Prompt |
Produce a faithful copy of every record below, without the pictures.

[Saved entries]
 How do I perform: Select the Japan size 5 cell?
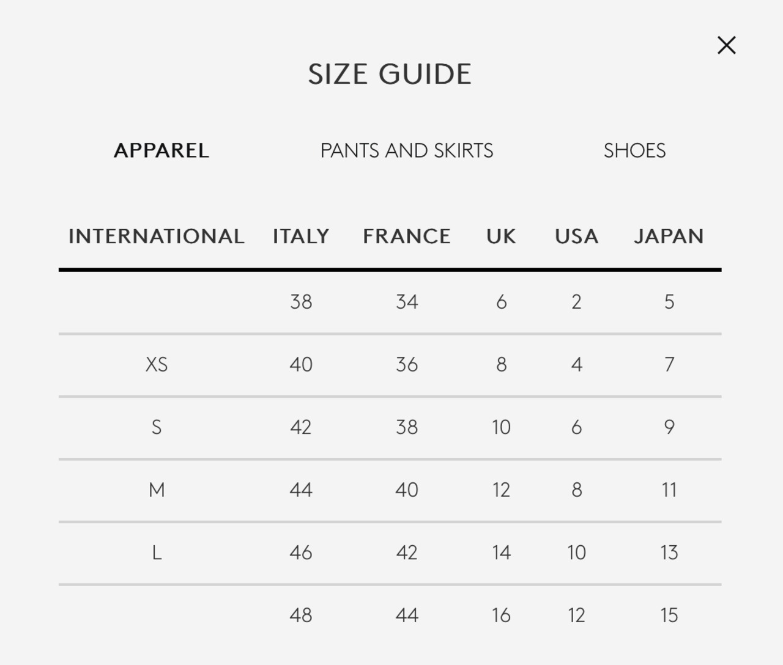[x=669, y=302]
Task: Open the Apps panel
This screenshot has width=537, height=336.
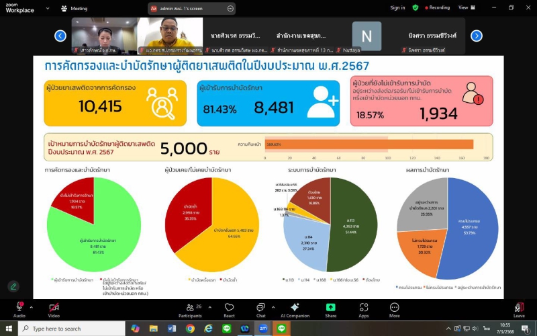Action: [364, 308]
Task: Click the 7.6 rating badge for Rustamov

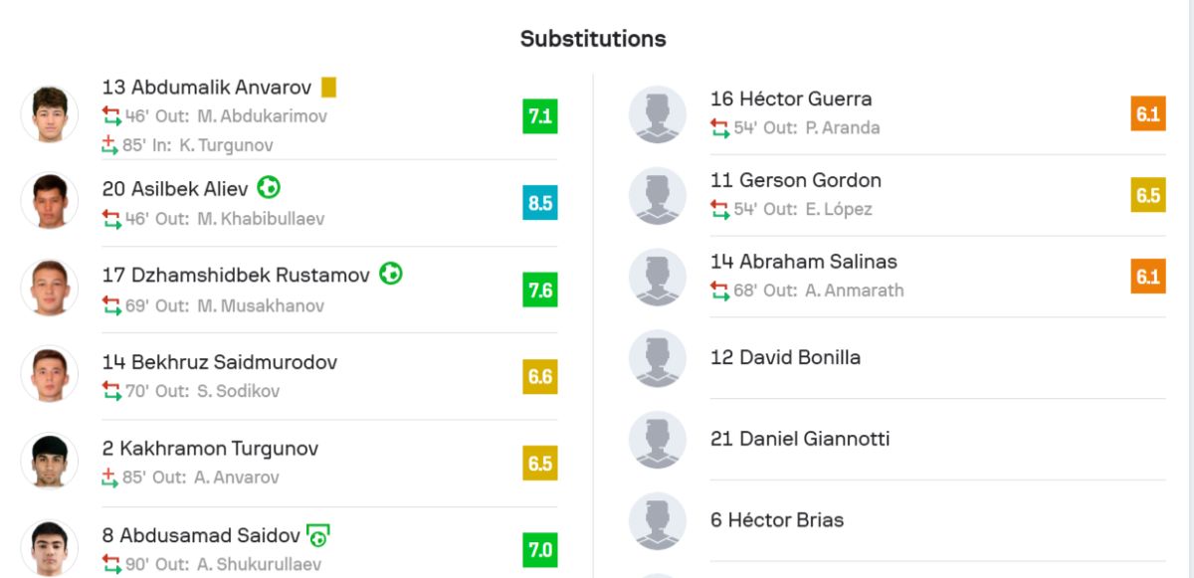Action: [x=540, y=289]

Result for this task |
 How do I perform: Select the Japan size 5 cell?
[x=669, y=302]
Task: Open the Apps panel
This screenshot has width=537, height=336.
Action: [364, 308]
Task: Click the 7.6 rating badge for Rustamov

Action: [x=540, y=289]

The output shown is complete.